(TASK TO COMPLETE)
Could you print every line from the first one of the records below through the line containing "Task: Click the fa fa-database text", with both included and nothing else?

(RECORDS FOR THIS EXERCISE)
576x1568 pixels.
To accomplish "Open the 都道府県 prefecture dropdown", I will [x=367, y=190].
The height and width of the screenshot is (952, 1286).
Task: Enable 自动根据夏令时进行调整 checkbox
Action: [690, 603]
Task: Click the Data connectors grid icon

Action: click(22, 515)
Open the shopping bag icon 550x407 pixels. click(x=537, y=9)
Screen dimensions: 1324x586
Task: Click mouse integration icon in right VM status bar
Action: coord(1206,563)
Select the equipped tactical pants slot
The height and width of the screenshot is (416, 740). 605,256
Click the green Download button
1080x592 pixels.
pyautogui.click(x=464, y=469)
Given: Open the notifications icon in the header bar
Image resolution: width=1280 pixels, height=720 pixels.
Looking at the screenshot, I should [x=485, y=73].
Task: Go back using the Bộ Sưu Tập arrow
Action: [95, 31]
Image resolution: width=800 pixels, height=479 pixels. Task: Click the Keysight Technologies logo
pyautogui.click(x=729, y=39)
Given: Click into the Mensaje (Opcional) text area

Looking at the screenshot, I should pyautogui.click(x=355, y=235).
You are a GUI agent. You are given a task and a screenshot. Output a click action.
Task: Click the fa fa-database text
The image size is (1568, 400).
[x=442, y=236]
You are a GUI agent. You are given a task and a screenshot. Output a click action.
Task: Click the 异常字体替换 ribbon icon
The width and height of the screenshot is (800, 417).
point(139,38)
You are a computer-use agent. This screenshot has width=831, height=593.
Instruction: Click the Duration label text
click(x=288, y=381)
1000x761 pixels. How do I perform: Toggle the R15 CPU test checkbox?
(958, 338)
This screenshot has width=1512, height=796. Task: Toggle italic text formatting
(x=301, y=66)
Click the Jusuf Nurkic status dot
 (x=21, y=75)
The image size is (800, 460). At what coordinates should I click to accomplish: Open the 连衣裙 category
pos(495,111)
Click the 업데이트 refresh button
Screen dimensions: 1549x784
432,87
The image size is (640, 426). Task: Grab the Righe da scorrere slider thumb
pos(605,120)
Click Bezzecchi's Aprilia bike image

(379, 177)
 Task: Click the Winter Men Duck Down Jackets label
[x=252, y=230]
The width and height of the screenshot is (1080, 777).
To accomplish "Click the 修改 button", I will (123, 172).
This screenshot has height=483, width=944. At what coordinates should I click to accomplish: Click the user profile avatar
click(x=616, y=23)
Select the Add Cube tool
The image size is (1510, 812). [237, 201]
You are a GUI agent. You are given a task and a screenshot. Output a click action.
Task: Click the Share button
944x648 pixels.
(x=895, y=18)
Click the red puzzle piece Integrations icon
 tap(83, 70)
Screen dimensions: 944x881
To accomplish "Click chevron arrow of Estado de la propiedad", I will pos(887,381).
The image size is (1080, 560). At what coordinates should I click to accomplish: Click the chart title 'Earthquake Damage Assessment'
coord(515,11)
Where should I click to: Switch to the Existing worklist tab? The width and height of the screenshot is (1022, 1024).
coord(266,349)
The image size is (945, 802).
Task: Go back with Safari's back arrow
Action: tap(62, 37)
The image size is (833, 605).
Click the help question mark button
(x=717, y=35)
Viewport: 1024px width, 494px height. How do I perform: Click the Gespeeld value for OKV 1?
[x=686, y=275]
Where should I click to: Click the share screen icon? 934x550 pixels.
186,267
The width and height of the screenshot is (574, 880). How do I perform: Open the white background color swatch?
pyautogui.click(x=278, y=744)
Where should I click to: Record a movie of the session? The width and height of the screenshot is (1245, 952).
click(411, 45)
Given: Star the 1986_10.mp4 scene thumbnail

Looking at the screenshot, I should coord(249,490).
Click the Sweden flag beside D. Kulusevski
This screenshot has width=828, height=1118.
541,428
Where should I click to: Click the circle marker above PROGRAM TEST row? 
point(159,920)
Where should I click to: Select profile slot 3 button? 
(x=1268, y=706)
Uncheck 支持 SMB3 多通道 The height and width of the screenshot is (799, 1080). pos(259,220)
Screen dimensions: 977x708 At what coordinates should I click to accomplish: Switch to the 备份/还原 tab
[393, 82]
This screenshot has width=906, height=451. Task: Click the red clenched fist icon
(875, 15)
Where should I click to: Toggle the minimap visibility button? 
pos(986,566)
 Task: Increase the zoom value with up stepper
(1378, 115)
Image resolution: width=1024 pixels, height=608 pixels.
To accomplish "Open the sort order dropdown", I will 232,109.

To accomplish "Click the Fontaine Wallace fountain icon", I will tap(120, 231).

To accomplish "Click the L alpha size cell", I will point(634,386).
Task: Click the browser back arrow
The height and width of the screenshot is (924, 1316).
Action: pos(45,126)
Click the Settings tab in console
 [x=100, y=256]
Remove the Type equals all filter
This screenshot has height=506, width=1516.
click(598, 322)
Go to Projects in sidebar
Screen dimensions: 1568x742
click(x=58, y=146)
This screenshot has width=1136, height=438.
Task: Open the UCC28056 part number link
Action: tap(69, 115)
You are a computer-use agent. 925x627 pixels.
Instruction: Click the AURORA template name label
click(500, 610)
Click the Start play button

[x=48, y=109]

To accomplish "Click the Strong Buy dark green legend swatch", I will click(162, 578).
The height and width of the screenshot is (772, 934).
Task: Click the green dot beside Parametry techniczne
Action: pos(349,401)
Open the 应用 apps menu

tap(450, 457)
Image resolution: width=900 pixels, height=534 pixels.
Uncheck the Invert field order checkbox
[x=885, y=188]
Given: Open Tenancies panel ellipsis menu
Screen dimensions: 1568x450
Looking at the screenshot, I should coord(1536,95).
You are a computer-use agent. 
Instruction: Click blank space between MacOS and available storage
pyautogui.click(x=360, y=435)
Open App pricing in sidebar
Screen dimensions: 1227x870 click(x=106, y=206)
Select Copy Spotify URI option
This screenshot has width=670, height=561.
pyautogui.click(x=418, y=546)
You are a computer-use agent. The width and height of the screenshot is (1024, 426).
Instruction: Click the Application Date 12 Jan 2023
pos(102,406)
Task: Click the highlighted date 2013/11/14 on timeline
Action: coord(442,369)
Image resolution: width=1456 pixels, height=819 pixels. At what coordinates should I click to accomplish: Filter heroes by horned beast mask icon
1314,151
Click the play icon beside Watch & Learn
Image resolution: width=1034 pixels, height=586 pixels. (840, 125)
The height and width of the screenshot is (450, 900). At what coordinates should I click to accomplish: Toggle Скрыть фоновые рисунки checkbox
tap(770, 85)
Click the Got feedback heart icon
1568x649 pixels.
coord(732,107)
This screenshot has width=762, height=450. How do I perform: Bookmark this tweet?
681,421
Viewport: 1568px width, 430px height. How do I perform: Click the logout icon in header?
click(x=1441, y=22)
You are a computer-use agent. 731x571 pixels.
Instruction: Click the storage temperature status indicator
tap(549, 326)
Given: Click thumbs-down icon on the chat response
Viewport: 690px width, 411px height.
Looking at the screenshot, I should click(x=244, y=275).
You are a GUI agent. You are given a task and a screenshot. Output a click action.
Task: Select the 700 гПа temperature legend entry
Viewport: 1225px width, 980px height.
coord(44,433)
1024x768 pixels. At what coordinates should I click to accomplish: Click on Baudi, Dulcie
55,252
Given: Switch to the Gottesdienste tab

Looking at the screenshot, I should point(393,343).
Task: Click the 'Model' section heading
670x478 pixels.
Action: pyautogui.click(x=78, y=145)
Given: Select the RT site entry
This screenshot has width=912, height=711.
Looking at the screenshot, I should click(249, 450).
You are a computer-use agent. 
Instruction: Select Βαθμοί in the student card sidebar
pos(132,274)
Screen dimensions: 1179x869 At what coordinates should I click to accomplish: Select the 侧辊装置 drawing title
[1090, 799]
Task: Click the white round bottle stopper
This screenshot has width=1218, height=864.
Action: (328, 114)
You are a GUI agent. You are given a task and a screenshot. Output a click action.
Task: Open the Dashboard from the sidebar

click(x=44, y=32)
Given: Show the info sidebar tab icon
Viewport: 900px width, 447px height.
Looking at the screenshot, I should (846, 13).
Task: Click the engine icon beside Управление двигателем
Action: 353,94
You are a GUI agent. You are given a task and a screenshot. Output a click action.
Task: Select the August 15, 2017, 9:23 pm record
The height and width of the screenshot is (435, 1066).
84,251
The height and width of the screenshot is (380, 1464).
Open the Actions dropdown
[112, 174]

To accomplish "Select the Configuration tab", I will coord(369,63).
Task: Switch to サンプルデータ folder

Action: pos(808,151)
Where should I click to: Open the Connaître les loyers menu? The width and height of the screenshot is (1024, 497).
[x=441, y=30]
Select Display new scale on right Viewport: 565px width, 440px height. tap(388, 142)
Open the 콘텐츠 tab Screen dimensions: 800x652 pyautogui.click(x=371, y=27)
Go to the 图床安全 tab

(EXERCISE RESPONSE)
576x1568 pixels.
To accomplish "Open the 都道府県 prefecture dropdown", I will [x=367, y=190].
The height and width of the screenshot is (952, 1286).
Task: Enable 自动根据夏令时进行调整 checkbox
Action: [690, 603]
Task: Click the Data connectors grid icon

Action: click(22, 515)
Open the shopping bag icon 550x407 pixels. click(x=537, y=9)
Screen dimensions: 1324x586
Task: Click mouse integration icon in right VM status bar
Action: coord(1206,563)
Select the equipped tactical pants slot
The height and width of the screenshot is (416, 740). 605,256
Click the green Download button
1080x592 pixels.
pyautogui.click(x=464, y=469)
Given: Open the notifications icon in the header bar
Image resolution: width=1280 pixels, height=720 pixels.
Looking at the screenshot, I should [x=485, y=73].
Task: Go back using the Bộ Sưu Tập arrow
Action: [95, 31]
Image resolution: width=800 pixels, height=479 pixels. Task: Click the Keysight Technologies logo
pyautogui.click(x=729, y=39)
Given: Click into the Mensaje (Opcional) text area

Looking at the screenshot, I should pyautogui.click(x=355, y=235).
You are a GUI agent. You are given a task and a screenshot. Output a click action.
Task: Click the fa fa-database text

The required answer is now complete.